So when we talked to him about Shane, I had real respect for his opinions. He showed us Shane’s grades – a system I have yet to understand – and we talked a lot about math. Shane completed a survey before the conference, saying that math was his biggest challenge this year.

“It’s interesting that he struggles in math,” Bill said, “because he loves numbers.”

“You can have a great appreciation for art,” said his teacher, “even if you can’t paint a beautiful painting. How do you know he likes numbers?”

“Since he was a baby, he’s been interested more in numbers and statistics than anything else.” Shane’s favorite picture books were all numbers books – something that took me years to realize – with Bicycle Race being the one he loved best. “He still opens a book to see how many pages it has before reading it, and books with numbered lists are his favorites.”

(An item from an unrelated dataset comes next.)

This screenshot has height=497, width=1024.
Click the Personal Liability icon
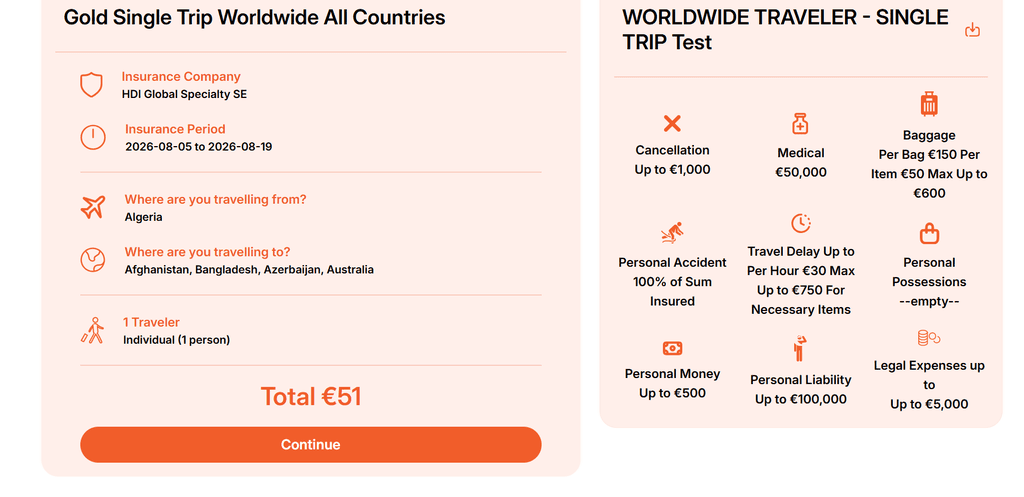click(800, 349)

“So he likes statistics. Have you tried giving him almanacs, books like that?”

“He loves them,” I told him. “He likes Weird But True, Guiness Book – all of that. He reads two or three different years and compares what happened in 2010 with 2012.”

“That’s a real GT characteristic,” the teacher said. And he went on to tell us how he liked statistics when he was a kid – how he’d read almanacs and newspaper sports pages, soaking in the numbers.

When I told Shane later that his beloved and brilliant teacher also liked numbers as a child and suggested that Shane had “a real GT characteristic,” the pride on Shane’s face was unmistakable.

Shane tried to choke it down, but someone had identified yet another piece of Shane that marks him as brilliant. He absolutely glowed. Quiet as he is, and different as he is from his loudly gifted brother, it’s wonderful for him to realize that there’s more than one kind of “smart.”

I love seeing that flash of pride in him. I hope he discovers it more and more often, all by himself, until the glowing is permanent and shines through everything he does.